Discussants: Szakadát István & Tófalvy Tamás
Abstract
(The full text is available here)
News algorithms are key engines of today’s public information ecosystem where the prime road to secure material and symbolic profits is commonly and increasingly believed to lie in the most seamless „connection” of popular media users with maximally relevant and resonant information and advertisements.
Algorithmed news services – „newsfeeds”, „Trends”, editorial algorithms – that make personalized news recommendations based on social media buzz have been objects of growing resentment. As critical voices have warned, algorithmed news services enclose users into a world of „filter bubbles” and „clickbait” sensationalism (where trivia, sloganeering, malign conspiracy theories and fake news thrive).
Users, however, may not be that keen on living in a world of tribal and sensational news. Algorithmed services do all they can to document that people are genuinely attracted to tribal and sensational contents, however, this is arguably an illusion that algorithmed news infrastructures maintain in order to justify their own power. Alternatively, there are good reasons to argue that if the majority of users is found to follow algorithmic recommendations and to click on ideologically consonant contents, on simplistic fake news or bombastic stories, this is not simply because they would find these contents genuinely relevant for themselves, but also, and perhaps primarily, because they tend to mechanically and unselectively click on those contents that are falsely presented to them as genuinely „popular” and „relevant” among their peers.

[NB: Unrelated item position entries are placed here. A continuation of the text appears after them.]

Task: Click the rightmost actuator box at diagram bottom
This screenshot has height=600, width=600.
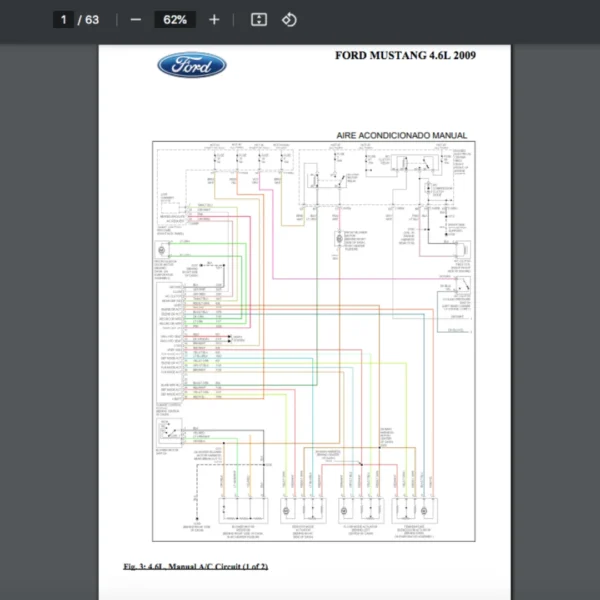Action: 414,510
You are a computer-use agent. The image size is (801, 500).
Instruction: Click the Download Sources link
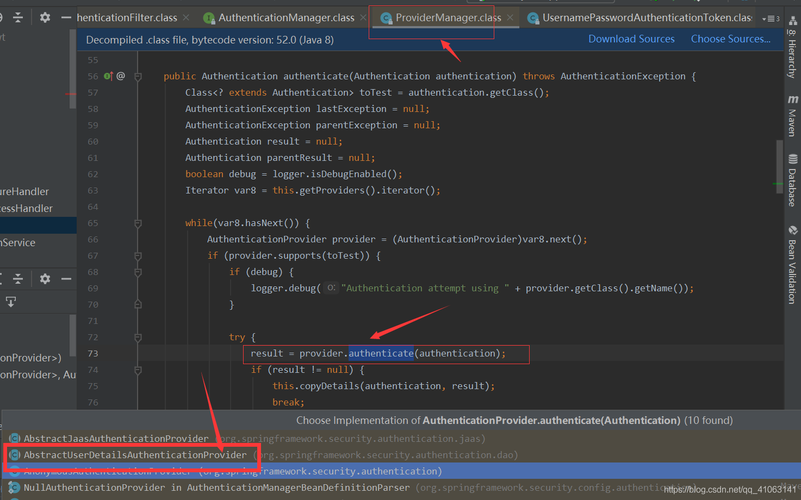tap(631, 39)
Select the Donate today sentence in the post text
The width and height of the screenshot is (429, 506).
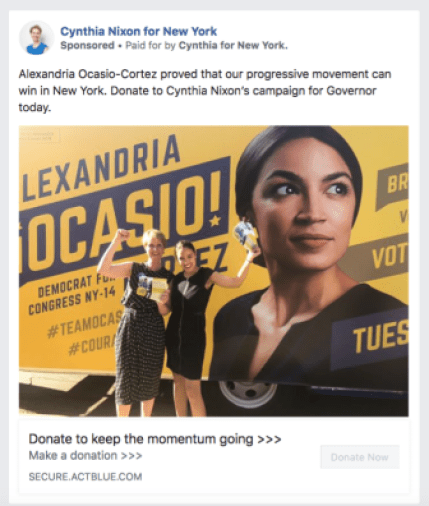point(197,99)
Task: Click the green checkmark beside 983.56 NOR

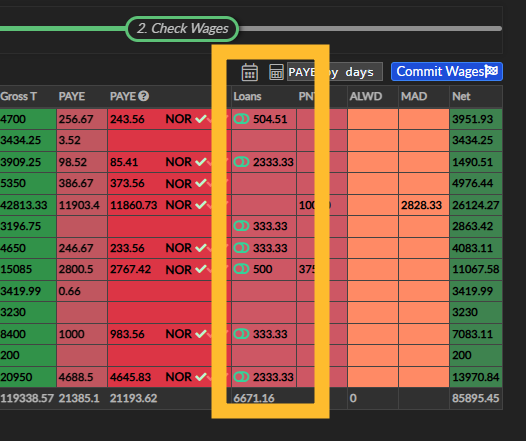Action: (201, 334)
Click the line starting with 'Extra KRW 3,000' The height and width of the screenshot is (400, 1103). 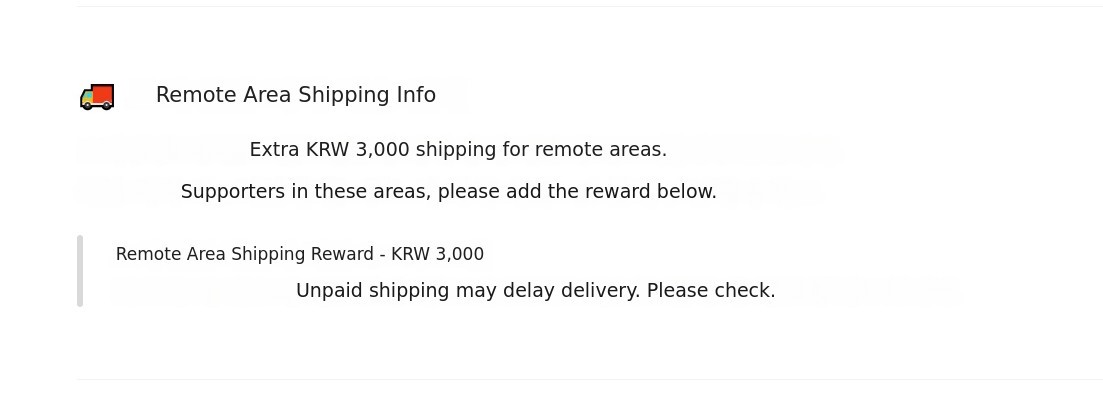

News algorithms do not simply gratify „real” popular tastes, their main effects lies elsewhere: in leading people to believe that the contents they recommend are genuinely „personally relevant” for their peers. News algorithms lure users into the belief that the stories they recommend are the ones that their peers genuinely find the most relevant for themselves.
The „business model” of news algorithms rests upon exploiting users’ willingness to follow their peers’ judgment about what is relevant news – and not upon serving, as they advertise, users’ genuine personal preferences. This fact has been overlooked by algorithms’ critics and sympathizers equally – as both groups have tended to assume that algorithmized news services do indeed fulfill the promise of perfect news personalization. This promise of new media has been famously expressed in Nicholas Negroponte’s early metaphor from the 1990s: the „Daily Me”. In the new media world, accordingly, the Daily News, formerly edited and curated by journalists and media gatekeepers, would transform into a fully personalized news package that every user is served with every day. Today’s Newsfeeds in Facebook and Twitter have typically been justified and criticized in these terms, and most commentary has revolved around how to judge the consequences of a service that gratifies each user’s personal preferences.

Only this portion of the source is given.